Writing a grammar main body
The main body of a grammar consists of rules. Each rule is a child of <grammar>, and defined in a separate <rule> element, which will use some combination of words and contained child elements (<one-of>, <item>, or <ruleref> elements) to define the rule. The recognizable words are entered as text. By default, Recognizer interprets all text as automatic <token> content unless otherwise specified.
For full details on GrXML elements and their attributes, refer to the SRGS specification.
GrXML elements
Sample grammar file provides an example of how GrXML elements can be used in the main body of a grammar. These elements are described here:
The <example> element contains text that represents an example of an acceptable response or utterance to the current rule. This text is ignored by Recognizer, but serves as a guideline for human readers.
An <example> can also be read by testing and parsing tools to create a sample script for testing purposes. See Test the grammars.
The <item> element defines words and phrases that the user can say. These expressions are written as text, and interpreted by Recognizer.
Any word that appears in an <item> is mandatory; users must say it in order for Recognizer to accept their utterances.
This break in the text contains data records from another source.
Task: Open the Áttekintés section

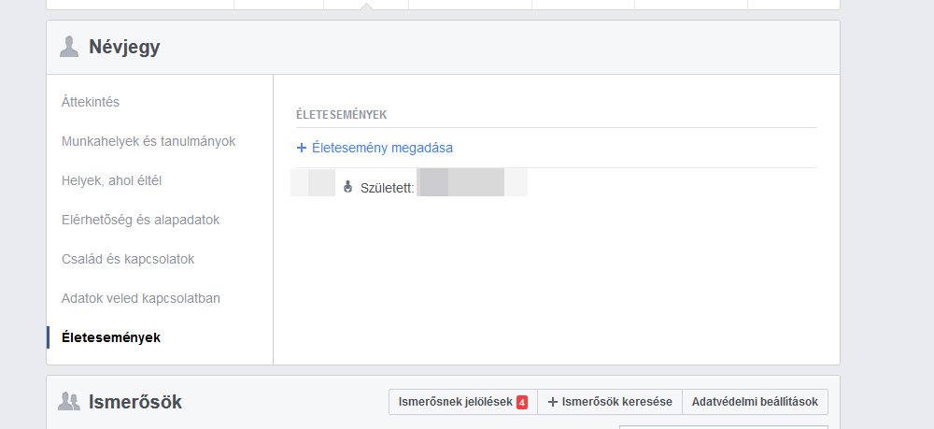Action: click(x=91, y=102)
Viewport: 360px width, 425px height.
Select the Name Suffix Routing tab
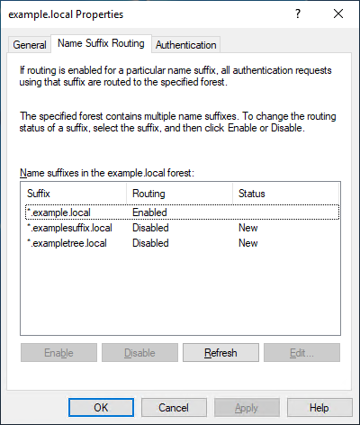click(101, 43)
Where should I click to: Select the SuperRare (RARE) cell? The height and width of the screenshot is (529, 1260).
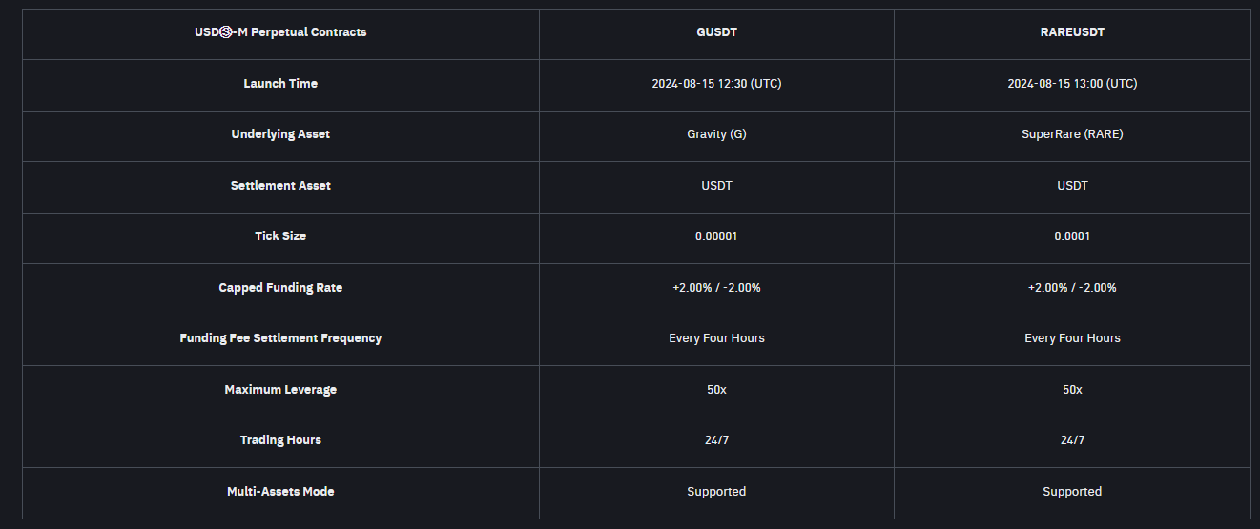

Because this is a rather strict requirement to use in a voice application, there are two methods that are commonly used to mitigate the use of <item> and prevent incorrect rejections:
- When there are several acceptable alternatives, the <item> element is often put within a <one-of> list that includes an <item> for each option. The user must then say only one of those items in order to fall within the grammar.
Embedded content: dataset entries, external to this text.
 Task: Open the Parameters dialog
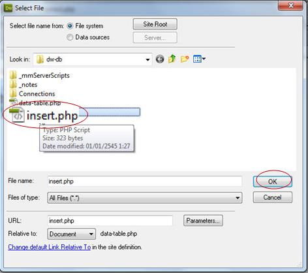(x=203, y=221)
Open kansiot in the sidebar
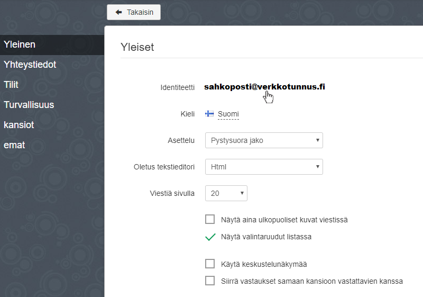This screenshot has height=297, width=423. [19, 125]
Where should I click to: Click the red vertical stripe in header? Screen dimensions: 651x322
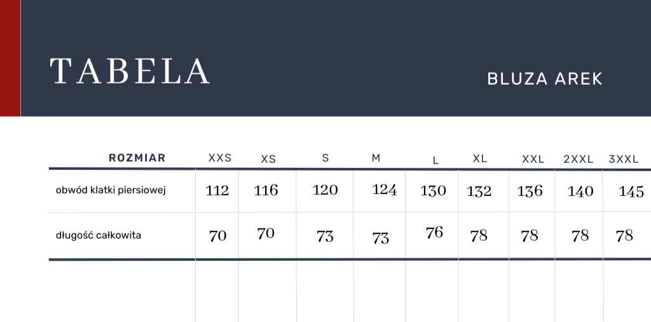10,58
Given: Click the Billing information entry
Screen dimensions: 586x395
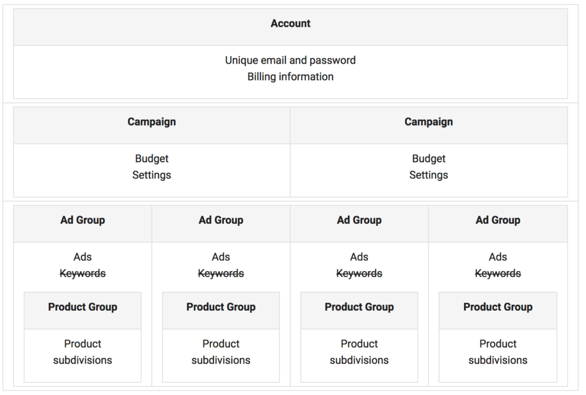Looking at the screenshot, I should pyautogui.click(x=290, y=76).
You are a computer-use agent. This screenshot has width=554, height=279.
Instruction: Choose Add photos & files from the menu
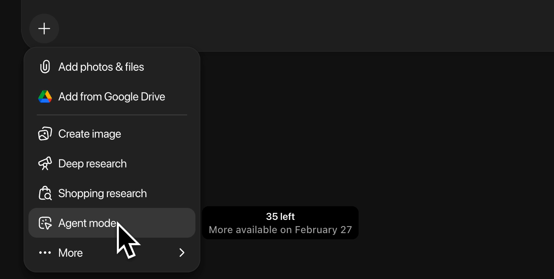click(x=101, y=67)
- For optional utterances, the <item> element includes a repeat attribute that indicates the number of times the item may be repeated by the user. If the repeat attribute is set to "0-1", the item may be said once, or not at all.
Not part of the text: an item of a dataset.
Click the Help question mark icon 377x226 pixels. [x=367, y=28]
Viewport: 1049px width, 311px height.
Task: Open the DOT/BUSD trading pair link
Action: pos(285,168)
For example, the filler items in the following rule are optional:
<rule id="gettime">
<item repeat="0-1"> I want to </item>
<item repeat="0-1"> I wanna </item>
<item repeat="0-1"> I would like to </item>
<item repeat="0-1"> Let me </item>
<one-of>
<item>departure</item>
<item>depart</item>
<item>leave</item>
</one-of>
<item>at</item>
<ruleref uri="#time">
<item repeat="0-1">please</item>
</rule>
An <item> can include tokens (the default) and elements. Each text word within an <item> is automatically a token unless it appears within a <tag> element.
The <one-of> element defines a list of acceptable words and phrases. If a user says any one of them, that utterance is accepted by Recognizer as falling within the grammar. The <one-of> element lets you list many different replies to a given prompt, and thus include different ways of making the same choice.
In the sample grammar, <one-of> is used to define the many acceptable variations of “yes” and “no”: “yes”, “yeah”, “correct”, “right”, and so on.
The main body of a grammar file consists of rules defined with the <rule> element. Each rule has a unique identifier and a scope (public or private), and specifies the actions to be taken when a user utterance matches the rule.
- Private rules can only be referenced by another rule in the same grammar.
- Public rules can be referenced independently from the rest of the grammar file. This is useful for rules that may have to be consulted frequently in your application. For example, universal commands that can be invoked at any time can be public; or in a banking application, a single rule may be used to recognize an account number at many different stages of a transaction.
Note: Do not use reserved words for the rule identifier, for example, Call, Block, Function, Object, Array, Boolean, Date, Math, Number Error, and so on. (These words are case-sensitive.)
The <ruleref> element refers to a rule. The rule it references may appear within the same grammar, or in a different grammar file; or it may be a special rule.
If the rule exists in a grammar file, you must specify the location of the rule using the uri attribute. For example:
<ruleref uri="#YesNo"/>
<ruleref uri="./universals#BuySell"/>
As shown, the rule identifier must always be preceded with a hash mark (#).
The <ruleref> element is always an empty element; it will never contain other elements. This means it has no closing delimiter. It has one delimiter, which must always be closed with a slash before the second angle bracket (/>) to be syntactically correct.
To use a special rule, you must use the "special" attribute instead of a uri:
<ruleref special="NULL"/>
The three special rules are explained under Special rules (NULL, VOID, and GARBAGE).
The <tag> element defines semantic information or scripts that must be parsed and evaluated. The type of scripts allowed is determined by the value assigned to the tag-format attribute of the header <grammar> element.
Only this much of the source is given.